No era la única vez del día que se levantaba de la cama. Todas las mañanas se despertaba antes de las 7am para preparar el desayuno de sus tres hijos. Todavía hoy lo hace: Milagros, la nena más chica, tiene 15 años y va a la escuela. Milagros se llama así porque Lelly, con 41 años y los huesos carcomidos, aguantó el embarazo estoicamente. También aguanta al mediodía, cuando Sebastián vuelve de las prácticas y almuerzan juntos. Ella es su confidente: cuando se queja, cuando está enojado porque las cosas no salen como las espera, Lelly le dice que tranquilo, que todo va a estar bien, y le sirve bombas de papa, el plato preferido de su hijo. Aguanta cuando hay que fregar el piso o cuando hay que lavar los platos. Sus hijos ayudan a mantener la casa, pero ella quiere hacer: ella, a los 56 años y el dolor en el cuerpo y en el corazón desde la muerte del padre de sus hijos el año pasado, todavía quiere hacer.

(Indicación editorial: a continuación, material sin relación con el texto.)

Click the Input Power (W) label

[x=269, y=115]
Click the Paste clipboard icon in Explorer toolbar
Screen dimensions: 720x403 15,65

Sebastián se afianzó como lateral izquierdo en Comunicaciones, un equipo de la Primera B Metropolitana del fútbol argentino. Tiene 23 años, un hambre feroz y una voluntad de héroe. Dice que su madre es su referente: que viéndola a ella levantarse de la cama con dolor, caminar con dolor y convivir con el dolor, aprendió que nunca debe bajar los brazos.

Pero a pesar de haber sido la compañía infaltable de Sebastián durante toda su carrera, Lelly jamás pudo ir a verlo jugar un partido de Primera. Sus rodillas están tan deformadas que ahora espera por un implante y no se siente fuerte como para caminar en la cancha, ni siquiera para subir los escalones de la tribuna sostenida por un bastón. Sigue los encuentros de su hijo por Internet. Lo sigue porque sus hijos son los herederos de su fortaleza.